Including a Preventative Strategy in the Planning Stage
When planning implant treatment, it’s important to consider the possibility of peri-implant disease. Situating the implant in the correct location, and in vital and healthy bone increases the chances of a successful long-term outcome. In some situations it can be useful to use a custom abutment to help establish the proper emergence profile, which will make it easier for the patient to maintain good oral hygiene. When placing a cement-retained restoration, additional care should be taken to detect and remove any residual cement from any sub-gingival areas.
Minimizing the Patient’s Risk of Developing Peri-Implant Disease
Based on the patient’s risk factors for developing peri-implant disease, proper ongoing maintenance is imperative for the long-term success of dental implant treatment. The patient’s medical and dental history can help determine the appropriate preventative maintenance schedule. Their history should include the date of implant placement, the manufacturer of the implant, and the type and coronal design.
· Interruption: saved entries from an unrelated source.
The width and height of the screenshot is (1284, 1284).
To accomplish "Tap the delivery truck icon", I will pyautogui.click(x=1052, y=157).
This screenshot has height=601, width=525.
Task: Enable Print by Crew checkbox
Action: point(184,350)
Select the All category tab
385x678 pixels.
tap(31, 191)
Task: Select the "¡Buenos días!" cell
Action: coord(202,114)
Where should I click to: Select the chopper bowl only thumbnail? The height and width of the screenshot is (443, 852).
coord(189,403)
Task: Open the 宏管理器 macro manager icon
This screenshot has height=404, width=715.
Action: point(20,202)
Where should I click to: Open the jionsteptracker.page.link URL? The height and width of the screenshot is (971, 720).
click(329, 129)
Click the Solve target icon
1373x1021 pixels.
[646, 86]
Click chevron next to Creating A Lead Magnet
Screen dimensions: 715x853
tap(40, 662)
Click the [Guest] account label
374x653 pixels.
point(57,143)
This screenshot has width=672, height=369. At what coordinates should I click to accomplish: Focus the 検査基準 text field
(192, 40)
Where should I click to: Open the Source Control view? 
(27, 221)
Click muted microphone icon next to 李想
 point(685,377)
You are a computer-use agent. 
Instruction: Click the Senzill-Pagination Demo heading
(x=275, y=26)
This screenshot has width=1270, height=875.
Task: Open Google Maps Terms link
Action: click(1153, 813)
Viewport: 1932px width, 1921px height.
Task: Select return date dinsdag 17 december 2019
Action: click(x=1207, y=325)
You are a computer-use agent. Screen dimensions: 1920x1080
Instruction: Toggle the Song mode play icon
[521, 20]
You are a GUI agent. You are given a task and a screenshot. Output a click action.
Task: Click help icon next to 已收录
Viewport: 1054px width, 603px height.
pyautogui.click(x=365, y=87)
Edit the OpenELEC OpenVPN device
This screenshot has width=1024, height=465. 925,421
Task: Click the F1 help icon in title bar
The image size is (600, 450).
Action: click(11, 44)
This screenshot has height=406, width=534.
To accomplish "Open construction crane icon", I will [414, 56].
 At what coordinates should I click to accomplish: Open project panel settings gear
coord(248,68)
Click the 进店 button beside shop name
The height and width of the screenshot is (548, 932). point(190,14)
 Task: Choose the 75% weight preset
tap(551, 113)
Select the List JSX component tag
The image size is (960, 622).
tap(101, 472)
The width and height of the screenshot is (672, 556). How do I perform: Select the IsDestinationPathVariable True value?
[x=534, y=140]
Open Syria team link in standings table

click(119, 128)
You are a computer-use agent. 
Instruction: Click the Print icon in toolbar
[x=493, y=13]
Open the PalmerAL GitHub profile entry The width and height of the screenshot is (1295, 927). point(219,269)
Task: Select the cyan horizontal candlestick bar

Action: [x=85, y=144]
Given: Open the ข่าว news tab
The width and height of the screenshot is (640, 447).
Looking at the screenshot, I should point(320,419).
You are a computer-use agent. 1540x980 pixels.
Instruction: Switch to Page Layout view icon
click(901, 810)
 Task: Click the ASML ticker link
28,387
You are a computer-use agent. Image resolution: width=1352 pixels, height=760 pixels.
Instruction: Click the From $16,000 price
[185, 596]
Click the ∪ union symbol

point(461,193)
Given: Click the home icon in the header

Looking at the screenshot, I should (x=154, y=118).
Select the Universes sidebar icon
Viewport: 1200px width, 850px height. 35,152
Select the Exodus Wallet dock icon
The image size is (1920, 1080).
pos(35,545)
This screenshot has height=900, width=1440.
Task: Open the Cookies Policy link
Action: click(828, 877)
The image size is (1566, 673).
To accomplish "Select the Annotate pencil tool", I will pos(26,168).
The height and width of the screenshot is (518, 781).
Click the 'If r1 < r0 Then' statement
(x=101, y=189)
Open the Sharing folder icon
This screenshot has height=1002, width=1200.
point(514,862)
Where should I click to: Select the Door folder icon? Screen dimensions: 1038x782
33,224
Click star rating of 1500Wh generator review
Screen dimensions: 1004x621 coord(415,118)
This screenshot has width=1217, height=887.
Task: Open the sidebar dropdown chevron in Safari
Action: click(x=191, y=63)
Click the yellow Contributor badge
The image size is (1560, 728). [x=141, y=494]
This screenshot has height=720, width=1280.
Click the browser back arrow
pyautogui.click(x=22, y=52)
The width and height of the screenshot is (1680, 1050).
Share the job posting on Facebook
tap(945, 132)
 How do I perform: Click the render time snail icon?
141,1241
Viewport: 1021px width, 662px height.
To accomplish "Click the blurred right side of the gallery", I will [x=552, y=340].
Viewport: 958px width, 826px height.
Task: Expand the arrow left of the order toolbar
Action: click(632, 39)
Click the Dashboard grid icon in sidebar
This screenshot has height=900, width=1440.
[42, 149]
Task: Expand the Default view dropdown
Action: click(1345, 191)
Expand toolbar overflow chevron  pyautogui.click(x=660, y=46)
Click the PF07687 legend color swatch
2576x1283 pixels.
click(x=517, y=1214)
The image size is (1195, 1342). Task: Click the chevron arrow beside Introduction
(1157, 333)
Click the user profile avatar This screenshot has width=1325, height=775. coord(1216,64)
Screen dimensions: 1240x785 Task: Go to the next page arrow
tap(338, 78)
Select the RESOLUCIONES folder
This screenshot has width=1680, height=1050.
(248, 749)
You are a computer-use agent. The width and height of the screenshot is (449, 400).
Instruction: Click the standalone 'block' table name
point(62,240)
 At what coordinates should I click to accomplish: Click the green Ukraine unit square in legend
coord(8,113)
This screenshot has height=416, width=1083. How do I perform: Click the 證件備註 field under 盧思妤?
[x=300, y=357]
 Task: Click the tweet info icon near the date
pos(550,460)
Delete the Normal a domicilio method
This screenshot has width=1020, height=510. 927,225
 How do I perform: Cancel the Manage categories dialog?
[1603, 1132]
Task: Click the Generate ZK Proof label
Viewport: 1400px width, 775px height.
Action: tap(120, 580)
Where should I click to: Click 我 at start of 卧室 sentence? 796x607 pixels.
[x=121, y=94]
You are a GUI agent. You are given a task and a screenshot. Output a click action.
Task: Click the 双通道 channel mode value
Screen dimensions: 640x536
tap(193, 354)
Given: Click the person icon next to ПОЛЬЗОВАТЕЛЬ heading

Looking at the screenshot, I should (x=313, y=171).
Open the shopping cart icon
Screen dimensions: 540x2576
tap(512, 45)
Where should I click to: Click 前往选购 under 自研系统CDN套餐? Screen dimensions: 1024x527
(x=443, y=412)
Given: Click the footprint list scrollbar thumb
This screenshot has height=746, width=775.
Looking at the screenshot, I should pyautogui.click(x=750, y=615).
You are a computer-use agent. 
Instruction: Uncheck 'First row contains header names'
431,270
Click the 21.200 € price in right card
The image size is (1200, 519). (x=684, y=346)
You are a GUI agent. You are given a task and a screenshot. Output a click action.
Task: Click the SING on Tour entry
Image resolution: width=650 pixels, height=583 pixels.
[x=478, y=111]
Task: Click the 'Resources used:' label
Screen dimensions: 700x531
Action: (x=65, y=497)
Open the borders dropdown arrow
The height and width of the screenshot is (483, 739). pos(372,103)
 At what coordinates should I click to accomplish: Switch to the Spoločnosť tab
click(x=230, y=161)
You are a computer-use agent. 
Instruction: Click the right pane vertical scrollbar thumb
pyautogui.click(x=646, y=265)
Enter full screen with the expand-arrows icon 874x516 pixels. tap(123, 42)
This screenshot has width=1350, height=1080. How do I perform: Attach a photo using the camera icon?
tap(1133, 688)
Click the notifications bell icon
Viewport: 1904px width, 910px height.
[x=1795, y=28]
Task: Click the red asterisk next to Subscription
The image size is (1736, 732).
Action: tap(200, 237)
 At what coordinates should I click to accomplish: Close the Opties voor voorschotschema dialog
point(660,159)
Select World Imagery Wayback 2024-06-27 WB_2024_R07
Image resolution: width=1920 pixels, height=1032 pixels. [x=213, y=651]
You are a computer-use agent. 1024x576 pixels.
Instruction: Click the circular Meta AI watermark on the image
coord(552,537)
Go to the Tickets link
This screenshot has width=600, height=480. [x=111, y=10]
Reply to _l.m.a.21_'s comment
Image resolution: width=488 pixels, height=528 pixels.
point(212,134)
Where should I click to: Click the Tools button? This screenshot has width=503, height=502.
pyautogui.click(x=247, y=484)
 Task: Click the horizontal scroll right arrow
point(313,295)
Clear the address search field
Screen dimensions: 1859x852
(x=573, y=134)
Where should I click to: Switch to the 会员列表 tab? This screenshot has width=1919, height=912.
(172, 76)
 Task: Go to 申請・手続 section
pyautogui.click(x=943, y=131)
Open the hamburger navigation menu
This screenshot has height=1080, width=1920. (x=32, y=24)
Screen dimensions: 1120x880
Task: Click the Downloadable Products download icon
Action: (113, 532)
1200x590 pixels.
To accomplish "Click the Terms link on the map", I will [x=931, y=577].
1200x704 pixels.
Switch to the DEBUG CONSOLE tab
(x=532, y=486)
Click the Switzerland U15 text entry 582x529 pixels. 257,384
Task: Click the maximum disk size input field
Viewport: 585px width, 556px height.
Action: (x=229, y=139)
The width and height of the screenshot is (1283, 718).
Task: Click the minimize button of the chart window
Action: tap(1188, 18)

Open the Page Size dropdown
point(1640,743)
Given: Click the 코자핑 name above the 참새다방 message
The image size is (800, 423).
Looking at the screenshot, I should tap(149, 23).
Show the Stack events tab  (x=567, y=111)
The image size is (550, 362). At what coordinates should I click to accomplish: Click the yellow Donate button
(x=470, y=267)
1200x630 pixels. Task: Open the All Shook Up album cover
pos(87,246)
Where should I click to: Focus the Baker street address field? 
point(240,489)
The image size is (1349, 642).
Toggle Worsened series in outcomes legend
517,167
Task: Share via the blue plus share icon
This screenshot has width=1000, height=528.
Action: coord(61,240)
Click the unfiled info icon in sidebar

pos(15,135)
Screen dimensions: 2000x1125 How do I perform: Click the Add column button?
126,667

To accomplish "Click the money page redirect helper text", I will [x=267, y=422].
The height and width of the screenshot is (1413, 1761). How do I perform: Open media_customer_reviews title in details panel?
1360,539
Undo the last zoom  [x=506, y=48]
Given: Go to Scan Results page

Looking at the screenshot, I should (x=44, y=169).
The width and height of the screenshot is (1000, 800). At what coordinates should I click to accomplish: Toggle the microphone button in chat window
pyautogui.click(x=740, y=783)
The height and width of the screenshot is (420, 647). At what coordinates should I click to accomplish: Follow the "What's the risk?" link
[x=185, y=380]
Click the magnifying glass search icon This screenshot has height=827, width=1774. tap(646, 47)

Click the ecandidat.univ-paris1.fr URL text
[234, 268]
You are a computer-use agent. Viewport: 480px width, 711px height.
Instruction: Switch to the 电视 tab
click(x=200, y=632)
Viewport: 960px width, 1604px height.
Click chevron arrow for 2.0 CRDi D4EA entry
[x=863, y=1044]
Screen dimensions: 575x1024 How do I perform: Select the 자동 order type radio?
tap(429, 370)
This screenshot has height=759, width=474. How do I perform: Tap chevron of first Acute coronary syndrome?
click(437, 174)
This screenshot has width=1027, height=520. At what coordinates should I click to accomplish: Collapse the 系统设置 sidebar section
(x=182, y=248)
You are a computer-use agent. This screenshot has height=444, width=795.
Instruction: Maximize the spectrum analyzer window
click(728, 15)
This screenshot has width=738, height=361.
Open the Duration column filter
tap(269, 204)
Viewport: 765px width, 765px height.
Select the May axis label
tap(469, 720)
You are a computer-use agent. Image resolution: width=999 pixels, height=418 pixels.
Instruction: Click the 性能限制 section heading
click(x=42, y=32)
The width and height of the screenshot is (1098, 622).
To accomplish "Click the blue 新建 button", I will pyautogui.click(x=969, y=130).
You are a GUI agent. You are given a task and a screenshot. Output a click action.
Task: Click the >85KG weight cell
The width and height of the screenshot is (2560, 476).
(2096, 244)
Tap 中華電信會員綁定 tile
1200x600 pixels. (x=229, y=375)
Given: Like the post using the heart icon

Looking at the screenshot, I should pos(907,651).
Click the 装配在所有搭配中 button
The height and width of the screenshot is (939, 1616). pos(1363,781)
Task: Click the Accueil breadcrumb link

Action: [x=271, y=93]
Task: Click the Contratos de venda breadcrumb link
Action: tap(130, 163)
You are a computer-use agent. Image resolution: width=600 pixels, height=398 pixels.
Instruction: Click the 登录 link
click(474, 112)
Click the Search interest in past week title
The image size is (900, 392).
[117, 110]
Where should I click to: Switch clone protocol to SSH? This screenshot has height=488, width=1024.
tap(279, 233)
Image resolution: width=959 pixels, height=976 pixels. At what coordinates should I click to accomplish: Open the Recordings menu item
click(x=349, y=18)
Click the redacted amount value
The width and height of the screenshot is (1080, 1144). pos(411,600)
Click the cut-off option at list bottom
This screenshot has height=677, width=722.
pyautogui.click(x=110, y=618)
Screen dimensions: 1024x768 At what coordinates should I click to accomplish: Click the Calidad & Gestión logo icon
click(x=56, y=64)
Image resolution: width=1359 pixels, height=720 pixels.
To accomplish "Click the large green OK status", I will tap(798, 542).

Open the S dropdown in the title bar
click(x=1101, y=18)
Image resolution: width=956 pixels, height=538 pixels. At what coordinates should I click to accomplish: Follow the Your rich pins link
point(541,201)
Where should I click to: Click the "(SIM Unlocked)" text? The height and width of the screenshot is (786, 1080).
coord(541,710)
The patient’s records should also show the type of restoration, when it was first loaded, and whether a screw or cement-retained restoration was chosen. Patients who have previously suffered from periodontitis may benefit from a shorter maintenance schedule. One of the problems with peri-implant disease is that it’s generally not painful. The patient may be unaware their implant has become inflamed or infected until more significant symptoms develop, at which stage the implant may have become mobile and will need to be removed.
The patient should be educated on proper oral care and advised of the potential risks if they choose to neglect their oral hygiene, as patients who have demonstrated a lack of oral hygiene may not be the best candidates for dental implant treatment. Oral hygiene instruction should be provided, including a demonstration of the correct interdental cleaning techniques and proper brushing techniques. A schedule of regular professional cleanings will allow their oral hygiene to be closely monitored and for ongoing treatment to be adjusted as required.